*WHAT THE TASK REQUIRES*
Can you lay out the entries below as a Markdown table with the columns Row and Line, starting with the line that contains "The image size is (774, 365)." and going on through the end of the entries, both ends included and blank lines left out?

*RECORDS TO USE*
— begin —

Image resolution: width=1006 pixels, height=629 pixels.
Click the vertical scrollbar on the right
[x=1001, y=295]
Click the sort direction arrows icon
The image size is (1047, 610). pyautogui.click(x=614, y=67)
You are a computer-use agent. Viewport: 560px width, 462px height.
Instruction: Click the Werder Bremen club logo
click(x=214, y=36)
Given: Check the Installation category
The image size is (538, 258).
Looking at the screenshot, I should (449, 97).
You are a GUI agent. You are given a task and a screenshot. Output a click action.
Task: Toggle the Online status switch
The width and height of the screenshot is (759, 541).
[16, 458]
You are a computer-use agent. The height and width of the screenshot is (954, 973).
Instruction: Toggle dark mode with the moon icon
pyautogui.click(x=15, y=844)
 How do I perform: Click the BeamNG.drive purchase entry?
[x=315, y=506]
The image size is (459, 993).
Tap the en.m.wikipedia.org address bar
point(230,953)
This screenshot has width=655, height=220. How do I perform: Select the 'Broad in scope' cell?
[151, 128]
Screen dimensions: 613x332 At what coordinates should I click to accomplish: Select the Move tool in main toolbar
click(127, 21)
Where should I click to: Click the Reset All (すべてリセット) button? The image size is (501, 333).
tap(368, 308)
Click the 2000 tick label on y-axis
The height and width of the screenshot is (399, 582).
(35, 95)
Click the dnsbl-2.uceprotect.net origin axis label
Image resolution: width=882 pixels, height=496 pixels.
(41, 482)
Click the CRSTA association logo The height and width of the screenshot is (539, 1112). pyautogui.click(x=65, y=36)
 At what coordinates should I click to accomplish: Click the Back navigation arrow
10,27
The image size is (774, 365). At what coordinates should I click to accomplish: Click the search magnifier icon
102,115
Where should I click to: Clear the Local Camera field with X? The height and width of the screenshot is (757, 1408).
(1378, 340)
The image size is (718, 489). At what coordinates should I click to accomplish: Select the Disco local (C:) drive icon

— end —

*RESPONSE BELOW*
| Row | Line |
|---|---|
| 1 | The image size is (774, 365). At what coordinates should I click to accomplish: Click the search magnifier icon |
| 2 | 102,115 |
| 3 | Where should I click to: Clear the Local Camera field with X? The height and width of the screenshot is (757, 1408). |
| 4 | (1378, 340) |
| 5 | The image size is (718, 489). At what coordinates should I click to accomplish: Select the Disco local (C:) drive icon |